After seeing that Meza Torres was shot, Rojas Félix attempted to flee the scene by jumping onto the rooftop of a property. He was arrested there by other policemen. The police confirmed that both men were from Sinaloa. At the scene, the police officers confiscated a .38 Super (used by Rojas Félix) and 9 mm (used by Meza Torres) handguns, 22 rounds of ammunition, and two cartridges. Rojas Félix was taken into custody by state officials from the Intentional Homicide Office of the General Prosecutor, where the government would determine his criminal status. When interrogated, Rojas Félix stated that Meza Torres and him had met with Ignacio "Nacho" Coronel Villarreal, a suspected leader of the Sinaloa Cartel, days prior. He also stated that the weapons they were carrying were owned by Coronel Villarreal. Investigators asked Rojas Félix to discuss the topics covered in the supposed meeting and to help them locate the property where it took place, but Rojas Félix said he could not remember. This investigation reached the Subprocuraduría de Investigación Especializada en Delincuencia Organizada (SIEDO), Mexico's former organized crime investigatory agency, but they declined to investigate.

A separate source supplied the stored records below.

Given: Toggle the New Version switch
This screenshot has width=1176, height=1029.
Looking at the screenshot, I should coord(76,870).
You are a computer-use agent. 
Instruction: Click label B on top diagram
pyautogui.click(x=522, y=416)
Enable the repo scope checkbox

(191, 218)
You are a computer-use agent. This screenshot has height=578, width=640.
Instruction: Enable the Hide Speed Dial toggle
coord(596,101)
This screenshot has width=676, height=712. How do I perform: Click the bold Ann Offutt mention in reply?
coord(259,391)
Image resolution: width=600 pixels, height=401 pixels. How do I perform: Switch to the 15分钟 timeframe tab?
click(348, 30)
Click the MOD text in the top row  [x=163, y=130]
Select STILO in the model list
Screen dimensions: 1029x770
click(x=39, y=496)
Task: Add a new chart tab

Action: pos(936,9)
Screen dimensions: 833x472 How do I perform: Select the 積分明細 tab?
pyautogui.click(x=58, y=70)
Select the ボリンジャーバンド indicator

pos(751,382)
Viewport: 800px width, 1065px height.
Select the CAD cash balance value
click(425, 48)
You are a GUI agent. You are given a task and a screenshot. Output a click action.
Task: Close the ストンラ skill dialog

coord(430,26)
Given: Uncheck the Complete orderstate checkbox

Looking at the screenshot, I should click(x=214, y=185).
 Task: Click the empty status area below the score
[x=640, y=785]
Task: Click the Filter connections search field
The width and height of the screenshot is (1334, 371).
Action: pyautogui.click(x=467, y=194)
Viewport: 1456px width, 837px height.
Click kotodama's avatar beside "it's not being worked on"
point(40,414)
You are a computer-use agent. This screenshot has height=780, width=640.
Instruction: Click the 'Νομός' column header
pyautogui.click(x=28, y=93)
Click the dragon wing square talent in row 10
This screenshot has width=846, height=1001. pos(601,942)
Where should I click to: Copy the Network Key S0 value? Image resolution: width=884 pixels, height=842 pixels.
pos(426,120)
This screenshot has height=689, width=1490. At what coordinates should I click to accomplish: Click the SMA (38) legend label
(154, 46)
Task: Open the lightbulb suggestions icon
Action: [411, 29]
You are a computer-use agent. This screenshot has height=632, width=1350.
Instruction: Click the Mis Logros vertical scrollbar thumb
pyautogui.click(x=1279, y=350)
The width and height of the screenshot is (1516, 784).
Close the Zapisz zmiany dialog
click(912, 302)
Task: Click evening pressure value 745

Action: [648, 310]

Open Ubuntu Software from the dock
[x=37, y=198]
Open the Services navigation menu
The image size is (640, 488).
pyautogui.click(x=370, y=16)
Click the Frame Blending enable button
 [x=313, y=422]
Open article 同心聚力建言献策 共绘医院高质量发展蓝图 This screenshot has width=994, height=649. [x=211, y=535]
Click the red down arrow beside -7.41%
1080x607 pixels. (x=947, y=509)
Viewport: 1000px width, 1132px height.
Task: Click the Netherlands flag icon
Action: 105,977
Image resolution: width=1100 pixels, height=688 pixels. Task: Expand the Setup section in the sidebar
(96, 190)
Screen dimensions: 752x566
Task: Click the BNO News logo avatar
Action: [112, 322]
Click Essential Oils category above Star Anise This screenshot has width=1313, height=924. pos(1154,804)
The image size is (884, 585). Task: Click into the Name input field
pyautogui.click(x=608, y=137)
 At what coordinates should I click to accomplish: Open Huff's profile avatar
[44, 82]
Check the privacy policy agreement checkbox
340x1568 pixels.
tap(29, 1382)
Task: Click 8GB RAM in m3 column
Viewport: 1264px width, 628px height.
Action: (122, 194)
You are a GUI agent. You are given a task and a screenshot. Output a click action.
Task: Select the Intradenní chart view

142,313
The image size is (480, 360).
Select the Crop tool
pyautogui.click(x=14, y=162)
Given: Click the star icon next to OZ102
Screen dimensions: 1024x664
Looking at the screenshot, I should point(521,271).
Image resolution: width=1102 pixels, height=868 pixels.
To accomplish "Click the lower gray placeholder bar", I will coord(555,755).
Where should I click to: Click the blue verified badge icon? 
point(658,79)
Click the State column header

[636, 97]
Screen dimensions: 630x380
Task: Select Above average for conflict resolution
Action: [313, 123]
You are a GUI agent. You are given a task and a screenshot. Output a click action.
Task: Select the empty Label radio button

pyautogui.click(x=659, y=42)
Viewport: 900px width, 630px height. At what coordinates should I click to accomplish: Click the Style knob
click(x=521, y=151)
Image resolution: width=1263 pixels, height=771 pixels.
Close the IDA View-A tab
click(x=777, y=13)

=== Burial and aftermath ===
The Zapopan Municipal Police stated they planned to carry out a ceremony in memory of officer Domínguez. Meza Torres was taken in a private vehicle to the hospital to treat his gunshot wounds. He was pronounced dead at 3:40 a.m. after medical intervention. His autopsy report confirmed that Meza Torres had a gunshot wound and multiple blunt injuries in his head, likely produced by pistol-whipping. His body was handed over to Meza Torres's aunt María Luisa Torres Félix and his sister Adriana Meza Torres. It was then transferred to Culiacán that same morning, where his family held a wake at a funeral home on Emilio Zapata boulevard. His body stayed at the funeral home for three days before it was sent by his family to Meza Torres's home, where another wake was held. He was buried on 29 April 2010 in a silver casket.

In his court presentation, Rojas Félix stated he was innocent and that he did not know Meza Torres was involved with organized crime. Rojas Félix said he was unarmed and that Meza Torres was the one that attack the two policemen. When asked about what they were doing in Guadalajara, he stated that they were in town to visit some of their family members. He also stated that he was tortured by Zapopan police and forced to place his fingerprints on the evidence. The policemen stated that Rojas Félix was also armed and fired his gun at them before attempting to flee the scene. Rojas Félix was charged with homicide and attempted homicide.

== Legacy ==
When Meza Torres was a teenager, musicians composed two narcocorridos (drug ballads) about him. The first one was made by Jesús Arley Pérez, a long-time friend of his. The second one talked about his military uniform, lifestyle as a criminal, and the firearms he used and appeared with in multiple pictures. After he died, other narcocorridos detailing his life and death were composed. Several of them were available on YouTube.